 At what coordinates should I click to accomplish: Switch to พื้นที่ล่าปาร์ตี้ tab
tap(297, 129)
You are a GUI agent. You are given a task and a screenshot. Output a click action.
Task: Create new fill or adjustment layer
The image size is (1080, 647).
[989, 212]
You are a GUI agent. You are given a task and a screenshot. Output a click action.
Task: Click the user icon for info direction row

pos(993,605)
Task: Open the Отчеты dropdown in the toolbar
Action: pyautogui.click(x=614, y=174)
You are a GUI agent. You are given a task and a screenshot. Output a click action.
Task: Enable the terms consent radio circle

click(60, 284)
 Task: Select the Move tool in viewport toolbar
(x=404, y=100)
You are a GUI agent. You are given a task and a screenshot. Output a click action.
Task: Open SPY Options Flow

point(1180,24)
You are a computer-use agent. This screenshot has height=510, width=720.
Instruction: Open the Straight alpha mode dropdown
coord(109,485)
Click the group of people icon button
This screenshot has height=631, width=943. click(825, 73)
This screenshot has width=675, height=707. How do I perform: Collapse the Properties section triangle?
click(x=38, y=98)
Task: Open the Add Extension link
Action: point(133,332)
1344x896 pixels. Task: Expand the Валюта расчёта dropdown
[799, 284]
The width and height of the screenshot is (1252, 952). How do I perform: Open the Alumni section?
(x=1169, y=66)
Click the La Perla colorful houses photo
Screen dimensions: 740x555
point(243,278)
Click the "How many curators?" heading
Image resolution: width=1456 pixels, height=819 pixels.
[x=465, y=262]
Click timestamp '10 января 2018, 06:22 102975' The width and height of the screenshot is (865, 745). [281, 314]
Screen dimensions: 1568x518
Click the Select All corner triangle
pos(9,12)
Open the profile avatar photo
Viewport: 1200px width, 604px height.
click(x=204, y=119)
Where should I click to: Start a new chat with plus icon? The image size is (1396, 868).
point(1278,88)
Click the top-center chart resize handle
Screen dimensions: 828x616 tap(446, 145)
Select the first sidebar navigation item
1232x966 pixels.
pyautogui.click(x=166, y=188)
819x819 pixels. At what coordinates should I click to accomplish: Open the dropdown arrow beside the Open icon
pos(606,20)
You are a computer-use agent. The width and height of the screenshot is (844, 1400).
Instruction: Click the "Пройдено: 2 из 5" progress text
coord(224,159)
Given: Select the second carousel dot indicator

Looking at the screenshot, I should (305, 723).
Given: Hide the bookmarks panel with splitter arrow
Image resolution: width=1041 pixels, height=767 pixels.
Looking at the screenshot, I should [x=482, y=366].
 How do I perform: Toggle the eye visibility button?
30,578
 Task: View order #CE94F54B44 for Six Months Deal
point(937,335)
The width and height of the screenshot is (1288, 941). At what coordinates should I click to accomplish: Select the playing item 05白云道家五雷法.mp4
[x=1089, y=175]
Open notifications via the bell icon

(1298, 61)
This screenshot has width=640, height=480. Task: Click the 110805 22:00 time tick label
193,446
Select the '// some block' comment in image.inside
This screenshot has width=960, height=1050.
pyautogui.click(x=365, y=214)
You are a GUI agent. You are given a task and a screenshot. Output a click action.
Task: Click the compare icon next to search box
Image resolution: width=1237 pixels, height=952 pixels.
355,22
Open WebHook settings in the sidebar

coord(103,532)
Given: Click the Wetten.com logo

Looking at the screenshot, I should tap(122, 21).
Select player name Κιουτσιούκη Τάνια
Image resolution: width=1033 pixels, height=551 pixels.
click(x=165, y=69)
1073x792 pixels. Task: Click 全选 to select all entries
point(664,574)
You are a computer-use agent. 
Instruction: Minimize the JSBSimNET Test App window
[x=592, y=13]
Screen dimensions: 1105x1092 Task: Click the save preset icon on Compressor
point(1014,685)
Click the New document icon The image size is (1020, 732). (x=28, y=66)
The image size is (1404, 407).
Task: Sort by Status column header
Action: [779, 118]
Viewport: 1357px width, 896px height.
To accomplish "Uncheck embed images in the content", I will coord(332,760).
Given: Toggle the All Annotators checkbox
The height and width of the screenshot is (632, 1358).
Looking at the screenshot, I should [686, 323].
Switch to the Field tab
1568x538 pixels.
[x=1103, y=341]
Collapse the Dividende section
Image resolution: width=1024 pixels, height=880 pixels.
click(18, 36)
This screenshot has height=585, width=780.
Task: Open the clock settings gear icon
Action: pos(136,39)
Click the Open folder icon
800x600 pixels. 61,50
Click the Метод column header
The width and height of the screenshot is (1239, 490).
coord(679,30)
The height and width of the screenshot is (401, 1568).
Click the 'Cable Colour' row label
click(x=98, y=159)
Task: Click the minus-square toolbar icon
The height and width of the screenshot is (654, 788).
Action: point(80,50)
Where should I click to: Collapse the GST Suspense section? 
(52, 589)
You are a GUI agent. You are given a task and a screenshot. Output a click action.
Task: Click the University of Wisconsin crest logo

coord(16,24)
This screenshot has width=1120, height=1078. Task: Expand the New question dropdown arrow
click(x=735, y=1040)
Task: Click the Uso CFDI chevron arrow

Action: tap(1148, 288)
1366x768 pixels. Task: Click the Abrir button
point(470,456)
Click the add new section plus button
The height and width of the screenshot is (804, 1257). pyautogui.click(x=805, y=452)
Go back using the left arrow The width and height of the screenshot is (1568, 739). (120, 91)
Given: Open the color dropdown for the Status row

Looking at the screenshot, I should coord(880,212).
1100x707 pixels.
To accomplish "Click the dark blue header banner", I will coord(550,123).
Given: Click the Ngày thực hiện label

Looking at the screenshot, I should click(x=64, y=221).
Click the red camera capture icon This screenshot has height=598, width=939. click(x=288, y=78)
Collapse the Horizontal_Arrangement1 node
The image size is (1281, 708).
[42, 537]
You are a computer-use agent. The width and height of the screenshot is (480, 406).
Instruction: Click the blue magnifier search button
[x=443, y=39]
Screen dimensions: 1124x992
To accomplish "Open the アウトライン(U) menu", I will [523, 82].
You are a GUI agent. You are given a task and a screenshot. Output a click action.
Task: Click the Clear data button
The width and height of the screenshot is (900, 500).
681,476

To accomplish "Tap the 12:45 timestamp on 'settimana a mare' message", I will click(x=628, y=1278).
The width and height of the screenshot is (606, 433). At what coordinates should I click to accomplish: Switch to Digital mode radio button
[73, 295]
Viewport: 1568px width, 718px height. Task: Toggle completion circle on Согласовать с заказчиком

- EXERCISE GOAL -
Every entry must be output again exactly as it was given.

- WRITTEN SOLUTION -
 At what coordinates should I click to accomplish: Switch to พื้นที่ล่าปาร์ตี้ tab
tap(297, 129)
You are a GUI agent. You are given a task and a screenshot. Output a click action.
Task: Create new fill or adjustment layer
The image size is (1080, 647).
[989, 212]
You are a GUI agent. You are given a task and a screenshot. Output a click action.
Task: Click the user icon for info direction row

pos(993,605)
Task: Open the Отчеты dropdown in the toolbar
Action: pyautogui.click(x=614, y=174)
You are a GUI agent. You are given a task and a screenshot. Output a click action.
Task: Enable the terms consent radio circle

click(60, 284)
 Task: Select the Move tool in viewport toolbar
(x=404, y=100)
You are a GUI agent. You are given a task and a screenshot. Output a click action.
Task: Open SPY Options Flow

point(1180,24)
You are a computer-use agent. This screenshot has height=510, width=720.
Instruction: Open the Straight alpha mode dropdown
coord(109,485)
Click the group of people icon button
This screenshot has height=631, width=943. click(825, 73)
This screenshot has width=675, height=707. How do I perform: Collapse the Properties section triangle?
click(x=38, y=98)
Task: Open the Add Extension link
Action: point(133,332)
1344x896 pixels. Task: Expand the Валюта расчёта dropdown
[799, 284]
The width and height of the screenshot is (1252, 952). How do I perform: Open the Alumni section?
(x=1169, y=66)
Click the La Perla colorful houses photo
Screen dimensions: 740x555
point(243,278)
Click the "How many curators?" heading
Image resolution: width=1456 pixels, height=819 pixels.
[x=465, y=262]
Click timestamp '10 января 2018, 06:22 102975' The width and height of the screenshot is (865, 745). [281, 314]
Screen dimensions: 1568x518
Click the Select All corner triangle
pos(9,12)
Open the profile avatar photo
Viewport: 1200px width, 604px height.
click(x=204, y=119)
Where should I click to: Start a new chat with plus icon? The image size is (1396, 868).
point(1278,88)
Click the top-center chart resize handle
Screen dimensions: 828x616 tap(446, 145)
Select the first sidebar navigation item
1232x966 pixels.
pyautogui.click(x=166, y=188)
819x819 pixels. At what coordinates should I click to accomplish: Open the dropdown arrow beside the Open icon
pos(606,20)
You are a computer-use agent. The width and height of the screenshot is (844, 1400).
Instruction: Click the "Пройдено: 2 из 5" progress text
coord(224,159)
Given: Select the second carousel dot indicator

Looking at the screenshot, I should (305, 723).
Given: Hide the bookmarks panel with splitter arrow
Image resolution: width=1041 pixels, height=767 pixels.
Looking at the screenshot, I should [x=482, y=366].
 How do I perform: Toggle the eye visibility button?
30,578
 Task: View order #CE94F54B44 for Six Months Deal
point(937,335)
The width and height of the screenshot is (1288, 941). At what coordinates should I click to accomplish: Select the playing item 05白云道家五雷法.mp4
[x=1089, y=175]
Open notifications via the bell icon

(1298, 61)
This screenshot has width=640, height=480. Task: Click the 110805 22:00 time tick label
193,446
Select the '// some block' comment in image.inside
This screenshot has width=960, height=1050.
pyautogui.click(x=365, y=214)
You are a GUI agent. You are given a task and a screenshot. Output a click action.
Task: Click the compare icon next to search box
Image resolution: width=1237 pixels, height=952 pixels.
355,22
Open WebHook settings in the sidebar

coord(103,532)
Given: Click the Wetten.com logo

Looking at the screenshot, I should tap(122, 21).
Select player name Κιουτσιούκη Τάνια
Image resolution: width=1033 pixels, height=551 pixels.
click(x=165, y=69)
1073x792 pixels. Task: Click 全选 to select all entries
point(664,574)
You are a computer-use agent. 
Instruction: Minimize the JSBSimNET Test App window
[x=592, y=13]
Screen dimensions: 1105x1092 Task: Click the save preset icon on Compressor
point(1014,685)
Click the New document icon The image size is (1020, 732). (x=28, y=66)
The image size is (1404, 407).
Task: Sort by Status column header
Action: [779, 118]
Viewport: 1357px width, 896px height.
To accomplish "Uncheck embed images in the content", I will coord(332,760).
Given: Toggle the All Annotators checkbox
The height and width of the screenshot is (632, 1358).
Looking at the screenshot, I should [686, 323].
Switch to the Field tab
1568x538 pixels.
[x=1103, y=341]
Collapse the Dividende section
Image resolution: width=1024 pixels, height=880 pixels.
click(18, 36)
This screenshot has height=585, width=780.
Task: Open the clock settings gear icon
Action: pos(136,39)
Click the Open folder icon
800x600 pixels. 61,50
Click the Метод column header
The width and height of the screenshot is (1239, 490).
coord(679,30)
The height and width of the screenshot is (401, 1568).
Click the 'Cable Colour' row label
click(x=98, y=159)
Task: Click the minus-square toolbar icon
The height and width of the screenshot is (654, 788).
Action: point(80,50)
Where should I click to: Collapse the GST Suspense section? 
(52, 589)
You are a GUI agent. You are given a task and a screenshot. Output a click action.
Task: Click the University of Wisconsin crest logo

coord(16,24)
This screenshot has width=1120, height=1078. Task: Expand the New question dropdown arrow
click(x=735, y=1040)
Task: Click the Uso CFDI chevron arrow

Action: tap(1148, 288)
1366x768 pixels. Task: Click the Abrir button
point(470,456)
Click the add new section plus button
The height and width of the screenshot is (804, 1257). pyautogui.click(x=805, y=452)
Go back using the left arrow The width and height of the screenshot is (1568, 739). (120, 91)
Given: Open the color dropdown for the Status row

Looking at the screenshot, I should coord(880,212).
1100x707 pixels.
To accomplish "Click the dark blue header banner", I will coord(550,123).
Given: Click the Ngày thực hiện label

Looking at the screenshot, I should click(x=64, y=221).
Click the red camera capture icon This screenshot has height=598, width=939. click(x=288, y=78)
Collapse the Horizontal_Arrangement1 node
The image size is (1281, 708).
[42, 537]
You are a computer-use agent. The width and height of the screenshot is (480, 406).
Instruction: Click the blue magnifier search button
[x=443, y=39]
Screen dimensions: 1124x992
To accomplish "Open the アウトライン(U) menu", I will [523, 82].
You are a GUI agent. You are given a task and a screenshot. Output a click action.
Task: Click the Clear data button
The width and height of the screenshot is (900, 500).
681,476

To accomplish "Tap the 12:45 timestamp on 'settimana a mare' message", I will click(x=628, y=1278).
The width and height of the screenshot is (606, 433). At what coordinates should I click to accomplish: Switch to Digital mode radio button
[73, 295]
Viewport: 1568px width, 718px height. Task: Toggle completion circle on Согласовать с заказчиком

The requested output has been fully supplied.